- _Task brief_: Can you reproduce every one of the lines below word for word, leaving the pictures out?

- - - - - - -

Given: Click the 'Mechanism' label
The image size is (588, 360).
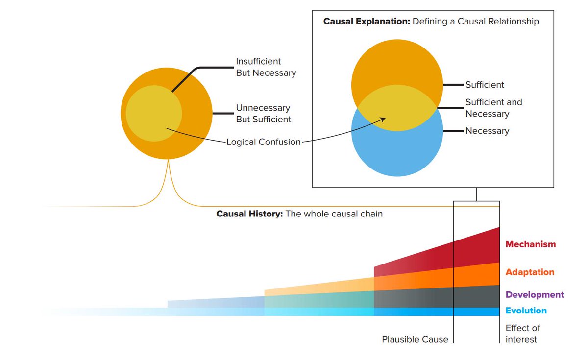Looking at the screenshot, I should click(x=531, y=244).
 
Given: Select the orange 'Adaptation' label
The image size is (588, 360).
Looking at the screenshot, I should click(x=530, y=272).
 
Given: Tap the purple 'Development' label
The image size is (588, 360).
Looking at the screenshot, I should click(x=535, y=295).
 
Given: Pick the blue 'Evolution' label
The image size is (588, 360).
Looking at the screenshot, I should click(x=526, y=311).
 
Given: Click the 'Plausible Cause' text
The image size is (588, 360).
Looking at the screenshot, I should click(x=415, y=339).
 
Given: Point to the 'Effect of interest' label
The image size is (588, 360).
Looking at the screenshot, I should click(x=522, y=334).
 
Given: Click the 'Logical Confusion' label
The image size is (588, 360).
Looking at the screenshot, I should click(x=263, y=142).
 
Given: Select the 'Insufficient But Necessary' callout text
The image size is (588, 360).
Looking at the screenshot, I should click(x=266, y=67).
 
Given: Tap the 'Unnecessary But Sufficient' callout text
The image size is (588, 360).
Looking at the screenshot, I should click(x=263, y=114).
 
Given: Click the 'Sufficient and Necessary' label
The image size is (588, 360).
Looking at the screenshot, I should click(x=493, y=108).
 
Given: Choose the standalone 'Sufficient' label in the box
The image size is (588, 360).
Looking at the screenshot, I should click(x=485, y=85).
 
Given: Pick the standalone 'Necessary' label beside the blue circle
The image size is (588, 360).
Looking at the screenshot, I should click(x=487, y=131).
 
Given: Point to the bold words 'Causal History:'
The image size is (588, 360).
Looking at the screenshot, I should click(x=249, y=214).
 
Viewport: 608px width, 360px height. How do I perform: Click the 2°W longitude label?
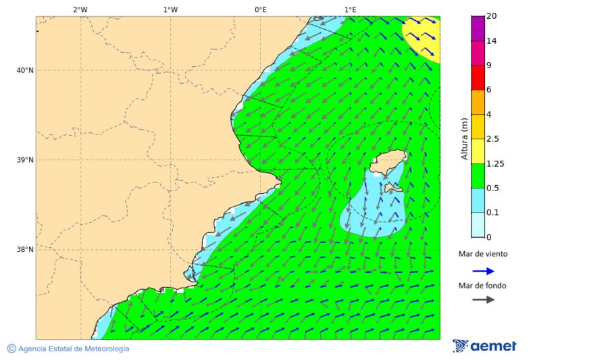(x=80, y=9)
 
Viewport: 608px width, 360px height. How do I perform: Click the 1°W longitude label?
(x=170, y=9)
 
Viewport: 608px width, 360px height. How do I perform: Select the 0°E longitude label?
(x=260, y=9)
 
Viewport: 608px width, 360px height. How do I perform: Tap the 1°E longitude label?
(x=350, y=9)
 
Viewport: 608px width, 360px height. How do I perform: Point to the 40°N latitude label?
(x=25, y=70)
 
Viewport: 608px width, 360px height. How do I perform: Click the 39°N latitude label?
(x=25, y=160)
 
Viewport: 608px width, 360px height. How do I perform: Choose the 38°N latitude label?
(x=25, y=250)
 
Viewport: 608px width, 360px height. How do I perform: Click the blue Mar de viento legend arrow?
(x=483, y=270)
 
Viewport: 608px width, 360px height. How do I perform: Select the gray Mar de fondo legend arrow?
(x=483, y=300)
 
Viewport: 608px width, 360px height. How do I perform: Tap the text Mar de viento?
(x=482, y=255)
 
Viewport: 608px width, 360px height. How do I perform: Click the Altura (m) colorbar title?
(x=464, y=138)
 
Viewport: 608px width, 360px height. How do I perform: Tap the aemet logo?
(x=484, y=346)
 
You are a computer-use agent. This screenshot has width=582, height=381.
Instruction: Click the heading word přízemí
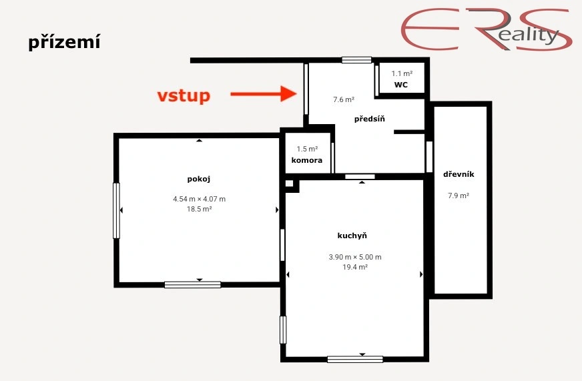(64, 42)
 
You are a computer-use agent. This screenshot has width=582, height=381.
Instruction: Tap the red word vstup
(184, 95)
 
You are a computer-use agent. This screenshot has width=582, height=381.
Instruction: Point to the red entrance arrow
(264, 93)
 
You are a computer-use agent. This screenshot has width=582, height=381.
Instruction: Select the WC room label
(401, 85)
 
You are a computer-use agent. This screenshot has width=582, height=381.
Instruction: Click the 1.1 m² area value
(402, 73)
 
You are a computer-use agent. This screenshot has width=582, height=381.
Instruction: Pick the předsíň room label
(369, 119)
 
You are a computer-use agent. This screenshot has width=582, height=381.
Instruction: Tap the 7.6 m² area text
(344, 99)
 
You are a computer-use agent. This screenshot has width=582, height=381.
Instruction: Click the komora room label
(307, 160)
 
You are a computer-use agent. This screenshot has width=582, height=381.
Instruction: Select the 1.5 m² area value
(307, 149)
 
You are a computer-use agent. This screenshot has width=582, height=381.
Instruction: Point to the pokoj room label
(199, 179)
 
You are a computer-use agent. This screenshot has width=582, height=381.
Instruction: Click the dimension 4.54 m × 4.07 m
(200, 199)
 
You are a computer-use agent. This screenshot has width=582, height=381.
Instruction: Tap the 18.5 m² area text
(200, 209)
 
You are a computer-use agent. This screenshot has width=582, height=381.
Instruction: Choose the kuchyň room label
(352, 236)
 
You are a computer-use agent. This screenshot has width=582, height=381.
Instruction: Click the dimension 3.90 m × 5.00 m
(355, 257)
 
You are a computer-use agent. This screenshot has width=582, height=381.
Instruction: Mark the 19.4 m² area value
(355, 267)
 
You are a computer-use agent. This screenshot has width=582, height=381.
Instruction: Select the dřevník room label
(459, 174)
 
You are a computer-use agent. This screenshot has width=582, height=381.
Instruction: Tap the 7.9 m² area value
(459, 196)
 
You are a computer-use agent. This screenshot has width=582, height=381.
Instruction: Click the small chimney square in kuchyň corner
(290, 183)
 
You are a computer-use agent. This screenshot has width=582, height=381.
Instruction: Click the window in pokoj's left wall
(117, 210)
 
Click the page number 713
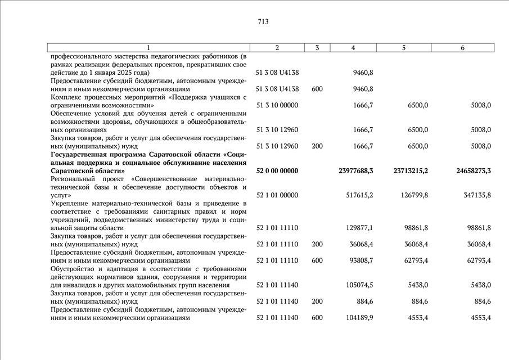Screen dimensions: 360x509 (x=263, y=22)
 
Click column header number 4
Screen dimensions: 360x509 (x=353, y=48)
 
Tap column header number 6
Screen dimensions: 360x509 (x=462, y=48)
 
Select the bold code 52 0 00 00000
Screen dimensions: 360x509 (x=277, y=170)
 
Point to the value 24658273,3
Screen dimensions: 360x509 (x=469, y=170)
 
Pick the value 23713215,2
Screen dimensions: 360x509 (x=410, y=170)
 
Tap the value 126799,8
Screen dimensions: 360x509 (x=413, y=195)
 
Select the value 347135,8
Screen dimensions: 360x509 (x=472, y=195)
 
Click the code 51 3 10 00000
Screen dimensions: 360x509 (x=277, y=105)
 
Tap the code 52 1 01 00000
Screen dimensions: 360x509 (x=277, y=195)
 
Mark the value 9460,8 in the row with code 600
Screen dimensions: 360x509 (x=363, y=89)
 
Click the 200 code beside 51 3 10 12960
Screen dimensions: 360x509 (x=317, y=146)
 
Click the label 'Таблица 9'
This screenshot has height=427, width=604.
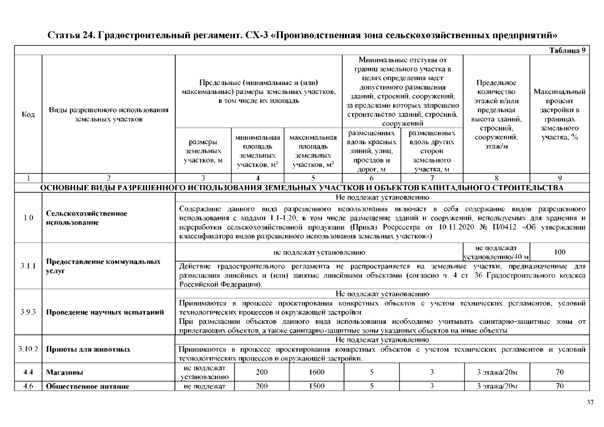[x=567, y=50]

- - - - - - -

- _Final result_:
Given: Click the 'Mechanism' label
The image size is (588, 360).
Looking at the screenshot, I should click(x=531, y=244).
 
Given: Select the orange 'Adaptation' label
The image size is (588, 360).
Looking at the screenshot, I should click(x=530, y=272).
 
Given: Tap the purple 'Development' label
The image size is (588, 360).
Looking at the screenshot, I should click(x=535, y=295).
 
Given: Pick the blue 'Evolution' label
The image size is (588, 360).
Looking at the screenshot, I should click(x=526, y=311).
 
Given: Click the 'Plausible Cause' text
The image size is (588, 360).
Looking at the screenshot, I should click(x=415, y=339).
 
Given: Point to the 'Effect of interest' label
The image size is (588, 360).
Looking at the screenshot, I should click(x=522, y=334).
 
Given: Click the 'Logical Confusion' label
The image size is (588, 360).
Looking at the screenshot, I should click(x=263, y=142).
 
Given: Select the 'Insufficient But Necessary' callout text
The image size is (588, 360).
Looking at the screenshot, I should click(x=266, y=67).
 
Given: Tap the 'Unnecessary But Sufficient' callout text
The image size is (588, 360).
Looking at the screenshot, I should click(x=263, y=114).
 
Given: Click the 'Sufficient and Necessary' label
The image size is (588, 360).
Looking at the screenshot, I should click(x=493, y=108).
 
Given: Choose the standalone 'Sufficient' label in the box
The image size is (588, 360).
Looking at the screenshot, I should click(x=485, y=85).
 
Given: Pick the standalone 'Necessary' label beside the blue circle
The image size is (588, 360).
Looking at the screenshot, I should click(x=487, y=131).
 
Given: Point to the bold words 'Causal History:'
The image size is (588, 360).
Looking at the screenshot, I should click(x=249, y=214).
 
Viewport: 608px width, 360px height. How do I perform: Click the 2°W longitude label?
(x=80, y=9)
 
Viewport: 608px width, 360px height. How do I perform: Click the 1°W longitude label?
(x=170, y=9)
 
Viewport: 608px width, 360px height. How do I perform: Select the 0°E longitude label?
(x=260, y=9)
 
Viewport: 608px width, 360px height. How do I perform: Tap the 1°E longitude label?
(x=350, y=9)
 
Viewport: 608px width, 360px height. How do I perform: Point to the 40°N latitude label?
(x=25, y=70)
 
Viewport: 608px width, 360px height. How do I perform: Click the 39°N latitude label?
(x=25, y=160)
 
Viewport: 608px width, 360px height. How do I perform: Choose the 38°N latitude label?
(x=25, y=250)
 
Viewport: 608px width, 360px height. How do I perform: Click the blue Mar de viento legend arrow?
(x=483, y=270)
 
Viewport: 608px width, 360px height. How do I perform: Select the gray Mar de fondo legend arrow?
(x=483, y=300)
 
Viewport: 608px width, 360px height. How do I perform: Tap the text Mar de viento?
(x=482, y=255)
 
Viewport: 608px width, 360px height. How do I perform: Click the Altura (m) colorbar title?
(x=464, y=138)
 
Viewport: 608px width, 360px height. How do I perform: Tap the aemet logo?
(x=484, y=346)
 
You are a computer-use agent. This screenshot has width=582, height=381.
Instruction: Click the heading word přízemí
(64, 42)
 
You are a computer-use agent. This screenshot has width=582, height=381.
Instruction: Tap the red word vstup
(184, 95)
 
You are a computer-use agent. This screenshot has width=582, height=381.
Instruction: Point to the red entrance arrow
(264, 93)
 
You are a computer-use agent. This screenshot has width=582, height=381.
Instruction: Select the WC room label
(401, 85)
 
You are a computer-use agent. This screenshot has width=582, height=381.
Instruction: Click the 1.1 m² area value
(402, 73)
 
You are a computer-use agent. This screenshot has width=582, height=381.
Instruction: Pick the předsíň room label
(369, 119)
 
You are a computer-use agent. This screenshot has width=582, height=381.
Instruction: Tap the 7.6 m² area text
(344, 99)
 
You are a computer-use agent. This screenshot has width=582, height=381.
Instruction: Click the komora room label
(307, 160)
 
You are a computer-use agent. This screenshot has width=582, height=381.
Instruction: Select the 1.5 m² area value
(307, 149)
 
You are a computer-use agent. This screenshot has width=582, height=381.
Instruction: Point to the pokoj room label
(199, 179)
 
You are a computer-use agent. This screenshot has width=582, height=381.
Instruction: Click the dimension 4.54 m × 4.07 m
(200, 199)
 
You are a computer-use agent. This screenshot has width=582, height=381.
Instruction: Tap the 18.5 m² area text
(200, 209)
 
You are a computer-use agent. This screenshot has width=582, height=381.
Instruction: Choose the kuchyň room label
(352, 236)
 
You are a computer-use agent. This screenshot has width=582, height=381.
Instruction: Click the dimension 3.90 m × 5.00 m
(355, 257)
 
You are a computer-use agent. This screenshot has width=582, height=381.
Instruction: Mark the 19.4 m² area value
(355, 267)
 
You are a computer-use agent. This screenshot has width=582, height=381.
Instruction: Select the dřevník room label
(459, 174)
 
You are a computer-use agent. This screenshot has width=582, height=381.
Instruction: Tap the 7.9 m² area value
(459, 196)
 
You are a computer-use agent. This screenshot has width=582, height=381.
Instruction: Click the small chimney square in kuchyň corner
(290, 183)
 
You are a computer-use agent. This screenshot has width=582, height=381.
Instruction: Click the window in pokoj's left wall
(117, 210)
 
Click the page number 713
Screen dimensions: 360x509 (x=263, y=22)
 
Click column header number 4
Screen dimensions: 360x509 (x=353, y=48)
 
Tap column header number 6
Screen dimensions: 360x509 (x=462, y=48)
 
Select the bold code 52 0 00 00000
Screen dimensions: 360x509 (x=277, y=170)
 
Point to the value 24658273,3
Screen dimensions: 360x509 (x=469, y=170)
 
Pick the value 23713215,2
Screen dimensions: 360x509 (x=410, y=170)
 
Tap the value 126799,8
Screen dimensions: 360x509 (x=413, y=195)
 
Select the value 347135,8
Screen dimensions: 360x509 (x=472, y=195)
 
Click the code 51 3 10 00000
Screen dimensions: 360x509 (x=277, y=105)
 
Tap the code 52 1 01 00000
Screen dimensions: 360x509 (x=277, y=195)
 
Mark the value 9460,8 in the row with code 600
Screen dimensions: 360x509 (x=363, y=89)
 
Click the 200 code beside 51 3 10 12960
Screen dimensions: 360x509 (x=317, y=146)
 
Click the label 'Таблица 9'
This screenshot has height=427, width=604.
[x=567, y=50]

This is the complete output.